Tasse sugli incassi, controlli sanitari, uso obbligatorio del preservativo, creazione di cosiddetti quartieri a luci rosse, contrasto alla tratta e reinserimento sociale. Sono alcune delle misure previste nella proposta di legge bipartisan per regolamentare il fenomeno della prostituzione e combattere il degrado di molte strade italiane. Ma la prostituzione può essere considerata come una qualsiasi attività lavorativa, da gestire con partita Iva in case provate o in aree specifiche? Risponde Giovanni Ramonda, responsabile generale della Comunità Papa Giovanni XXIII:

R. – Se la donna è considerata un oggetto, sì. Ma se la donna è considerata persona, con una sua dignità – come è nel disegno di Dio ma come è anche secondo il buon senso di ogni cultura e di ogni religione – è assolutamente inaccettabile la compravendita del corpo della donna. Per sconfiggere lo sfruttamento della prostituzione non è assolutamente la via della regolarizzazione quella che risolverà il problema.

▶ Obiettivi:
**A)** Riporti tutto il brano sulla prostituzione da "R. – Se la donna" giù fino a "risolverà il problema.".
**B)** Risponda alle seguenti domande sul brano sulla prostituzione:
(i) Come viene definita la proposta di legge per regolamentare la prostituzione?
(ii) Chi è il responsabile generale della Comunità Papa Giovanni XXIII?
(iii) Quale via, secondo la risposta, non risolverà il problema dello sfruttamento della prostituzione?

▶ Estratto dei dati:
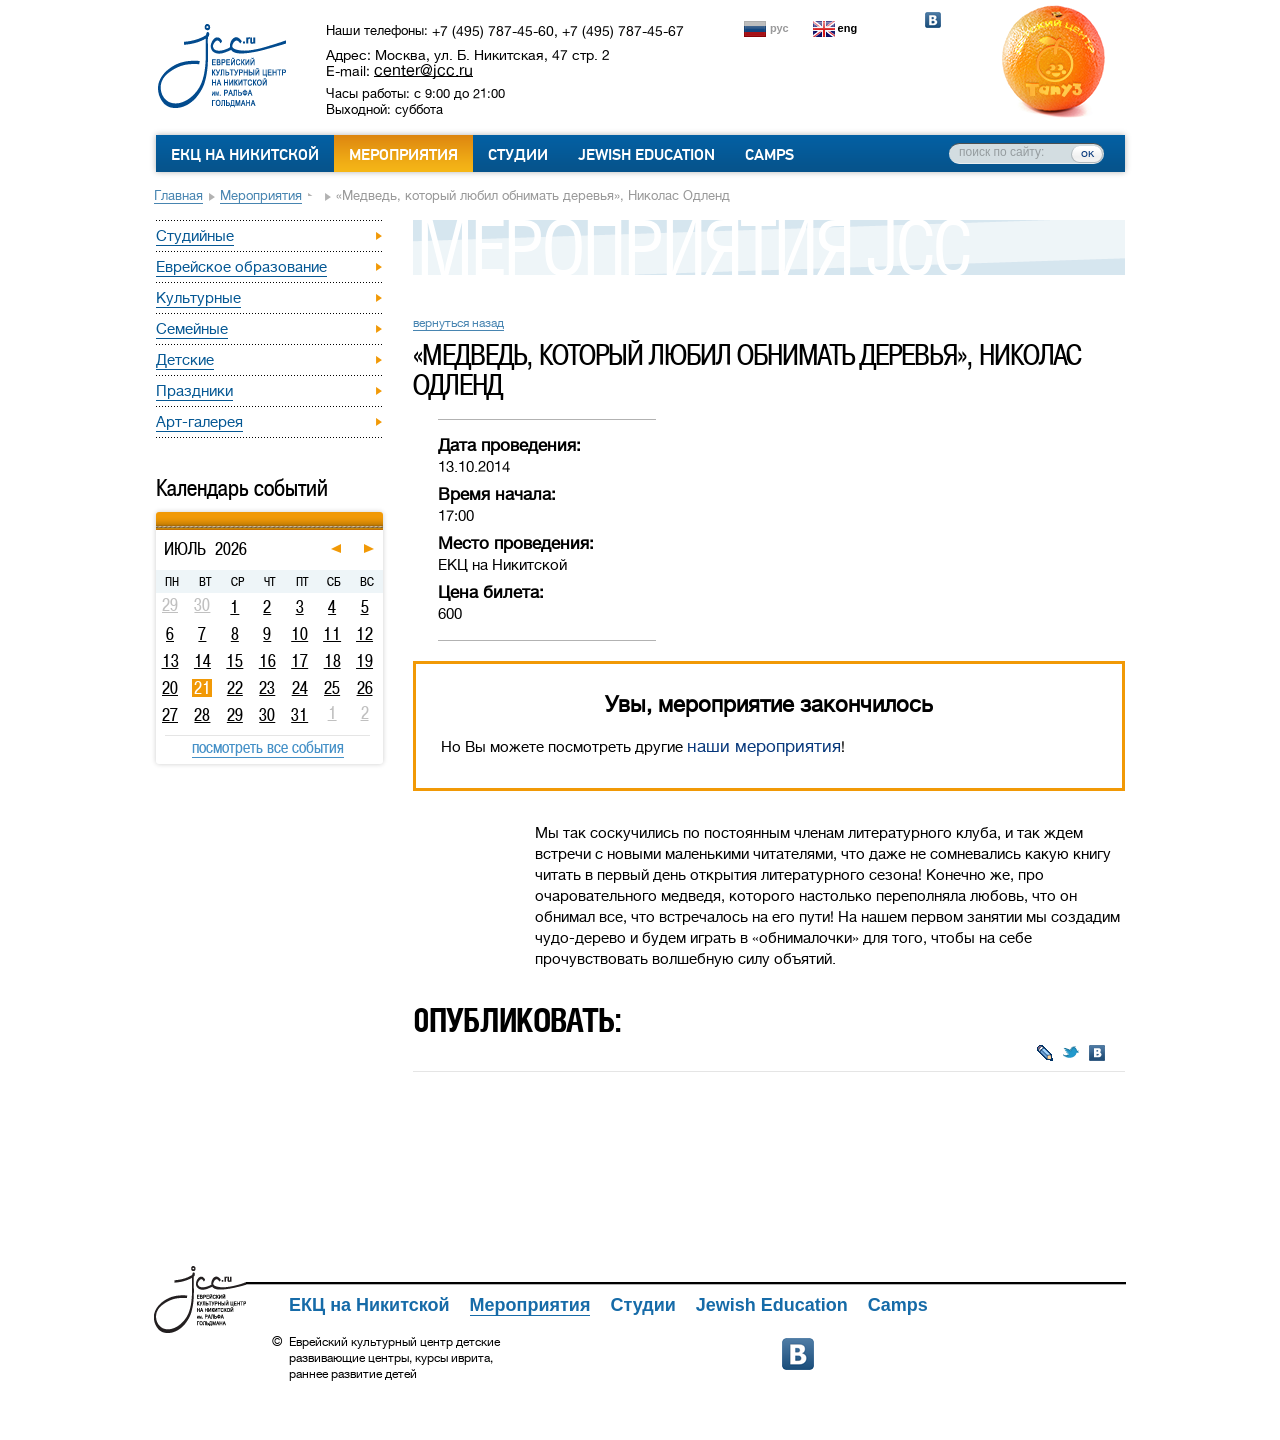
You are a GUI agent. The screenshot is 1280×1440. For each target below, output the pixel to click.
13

▶ Esiti dei compiti:
**A)**
R. – Se la donna è considerata un oggetto, sì. Ma se la donna è considerata persona, con una sua dignità – come è nel disegno di Dio ma come è anche secondo il buon senso di ogni cultura e di ogni religione – è assolutamente inaccettabile la compravendita del corpo della donna. Per sconfiggere lo sfruttamento della prostituzione non è assolutamente la via della regolarizzazione quella che risolverà il problema.

**B)**
(i) Bipartisan.
(ii) Giovanni Ramonda.
(iii) La via della regolarizzazione.